**TEKS BACAAN**:
Trojan mobile banking (bank seluler) di Indonesia dan negara-negara Asia Tenggara terus meningkat. Pandemi Covid-19 yang mendorong masyarakat untuk melakukan pembayaran secara cashless menggunakan ponsel, menjadi salah satu penyebab meningkatnya jumlah serangan malware tersebut. Belum lagi ditambah minimnya pengetahuan sebagian masyarakat tentang pentingnya keamanan bertransaksi secara mobile.
Trojan merupakan perangkat lunak berbahaya yang dapat merusak sistem komputer, gawai, hingga jaringan internet. Selain merusak data, malware ini dapat mengambil informasi penting, seperti password dan kebiasaan-kebiasaan yang dilakukan si korban, bahkan dapat mengendalikan korban karena hak aksesnya berhasil dicuri.
Trojan mobile banking dijadikan senjata oleh para pelaku kejahatan siber untuk mencuri dana langsung dari rekening mobile banking. Perangkat lunak berbahaya ini umumnya tampak seperti aplikasi keuangan resmi sehingga si korban atau pengguna mobile banking tidak menyadari kehadiran si penyelundup tersebut. Penyerang akan mendapatkan akses ke informasi pribadi ketika korban memasukkan kredensial saat mengakses rekening bank secara mobile.
Baca juga:
Meningkat
Perusahaan keamanan siber global Kaspersky mengungkap, terdapat peningkatan sebesar 60 persen serangan trojan mobile banking yang terdeteksi dan diblokir pada kuartal II-2021 di Asia Tenggara. Indonesia dan Vietnam merupakan dua negara dengan jumlah terbanyak insiden pada semester tahun ini.
Namun, secara global, kedua negara ini tidak masuk ke dalam 20 besar negara yang terkena dampak ancaman tersebut. Meski demikian, trojan mobile banking harus tetap diwaspadai demi keamanan finansial.

**CATATAN HASIL EKSTRAKSI**:

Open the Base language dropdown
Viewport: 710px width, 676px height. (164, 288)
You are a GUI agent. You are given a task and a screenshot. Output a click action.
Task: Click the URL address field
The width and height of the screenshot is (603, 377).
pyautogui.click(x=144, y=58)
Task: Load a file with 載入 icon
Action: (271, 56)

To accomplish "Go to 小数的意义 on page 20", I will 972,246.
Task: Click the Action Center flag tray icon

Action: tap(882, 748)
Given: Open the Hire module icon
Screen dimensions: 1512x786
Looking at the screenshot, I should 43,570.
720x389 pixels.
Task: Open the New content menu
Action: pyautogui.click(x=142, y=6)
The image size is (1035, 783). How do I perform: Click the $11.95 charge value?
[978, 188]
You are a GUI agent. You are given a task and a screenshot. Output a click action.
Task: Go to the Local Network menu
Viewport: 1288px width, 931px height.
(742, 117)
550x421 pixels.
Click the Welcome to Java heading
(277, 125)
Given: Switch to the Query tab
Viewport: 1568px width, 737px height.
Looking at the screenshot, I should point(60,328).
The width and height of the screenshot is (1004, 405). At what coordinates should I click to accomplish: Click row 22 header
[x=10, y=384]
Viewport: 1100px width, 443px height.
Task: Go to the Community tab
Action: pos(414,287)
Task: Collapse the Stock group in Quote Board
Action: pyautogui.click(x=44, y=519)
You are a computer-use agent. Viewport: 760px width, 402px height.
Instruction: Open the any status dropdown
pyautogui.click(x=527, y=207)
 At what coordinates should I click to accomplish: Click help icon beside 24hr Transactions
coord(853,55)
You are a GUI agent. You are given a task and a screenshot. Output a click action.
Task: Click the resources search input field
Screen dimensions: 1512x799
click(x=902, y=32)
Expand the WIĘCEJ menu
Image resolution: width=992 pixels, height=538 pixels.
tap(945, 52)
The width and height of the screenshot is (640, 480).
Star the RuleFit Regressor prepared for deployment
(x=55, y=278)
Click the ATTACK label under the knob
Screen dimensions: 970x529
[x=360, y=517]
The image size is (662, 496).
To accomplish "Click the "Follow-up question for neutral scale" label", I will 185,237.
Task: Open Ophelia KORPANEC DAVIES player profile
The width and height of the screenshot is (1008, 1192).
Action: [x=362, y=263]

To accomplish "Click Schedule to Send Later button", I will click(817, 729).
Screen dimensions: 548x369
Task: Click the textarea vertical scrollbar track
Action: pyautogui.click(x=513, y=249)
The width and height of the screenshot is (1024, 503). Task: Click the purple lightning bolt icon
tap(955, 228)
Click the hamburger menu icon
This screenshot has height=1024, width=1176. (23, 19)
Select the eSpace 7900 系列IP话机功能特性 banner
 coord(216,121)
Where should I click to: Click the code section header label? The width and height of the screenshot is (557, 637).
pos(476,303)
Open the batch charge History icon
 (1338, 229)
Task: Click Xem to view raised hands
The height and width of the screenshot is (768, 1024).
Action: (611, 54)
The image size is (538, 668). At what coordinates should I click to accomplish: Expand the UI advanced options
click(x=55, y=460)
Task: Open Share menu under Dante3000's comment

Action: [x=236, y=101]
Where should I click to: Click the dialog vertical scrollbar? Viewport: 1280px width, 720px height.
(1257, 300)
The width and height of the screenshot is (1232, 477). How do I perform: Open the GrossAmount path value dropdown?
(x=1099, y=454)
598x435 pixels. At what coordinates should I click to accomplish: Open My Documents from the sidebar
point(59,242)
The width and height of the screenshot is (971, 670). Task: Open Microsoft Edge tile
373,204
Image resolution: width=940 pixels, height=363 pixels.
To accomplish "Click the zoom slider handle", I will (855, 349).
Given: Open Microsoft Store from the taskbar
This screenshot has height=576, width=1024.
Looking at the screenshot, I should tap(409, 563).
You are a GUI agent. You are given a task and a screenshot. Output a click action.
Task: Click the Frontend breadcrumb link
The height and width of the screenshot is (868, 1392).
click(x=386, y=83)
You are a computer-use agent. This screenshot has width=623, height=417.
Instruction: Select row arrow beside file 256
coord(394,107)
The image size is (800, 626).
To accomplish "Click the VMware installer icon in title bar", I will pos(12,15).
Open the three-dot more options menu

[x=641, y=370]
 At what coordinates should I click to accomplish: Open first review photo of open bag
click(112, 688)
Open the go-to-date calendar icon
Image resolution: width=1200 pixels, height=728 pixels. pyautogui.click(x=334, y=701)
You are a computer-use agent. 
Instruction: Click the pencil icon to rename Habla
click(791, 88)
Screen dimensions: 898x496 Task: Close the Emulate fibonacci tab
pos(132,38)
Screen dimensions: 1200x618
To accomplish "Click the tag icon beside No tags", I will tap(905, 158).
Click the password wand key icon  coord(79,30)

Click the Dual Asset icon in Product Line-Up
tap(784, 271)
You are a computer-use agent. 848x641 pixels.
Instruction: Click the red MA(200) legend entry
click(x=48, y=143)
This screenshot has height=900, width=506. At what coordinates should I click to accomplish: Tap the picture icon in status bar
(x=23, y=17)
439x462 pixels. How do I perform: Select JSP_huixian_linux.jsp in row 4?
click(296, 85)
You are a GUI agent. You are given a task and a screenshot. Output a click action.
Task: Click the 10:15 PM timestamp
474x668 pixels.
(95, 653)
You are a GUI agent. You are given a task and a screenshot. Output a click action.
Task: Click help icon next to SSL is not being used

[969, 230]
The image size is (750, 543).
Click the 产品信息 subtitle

**YANG HARUS DIBUAT**: Terjemahkan kalimat dari teks bacaan ini ke dalam bahasa Inggris: "Trojan merupakan perangkat lunak berbahaya yang dapat merusak sistem komputer, gawai, hingga jaringan internet." Catatan di atas tidak ada hubungannya dengan teks bacaan.

**JAWABAN SOAL**: A trojan is malicious software that can damage computer systems, devices, and even internet networks.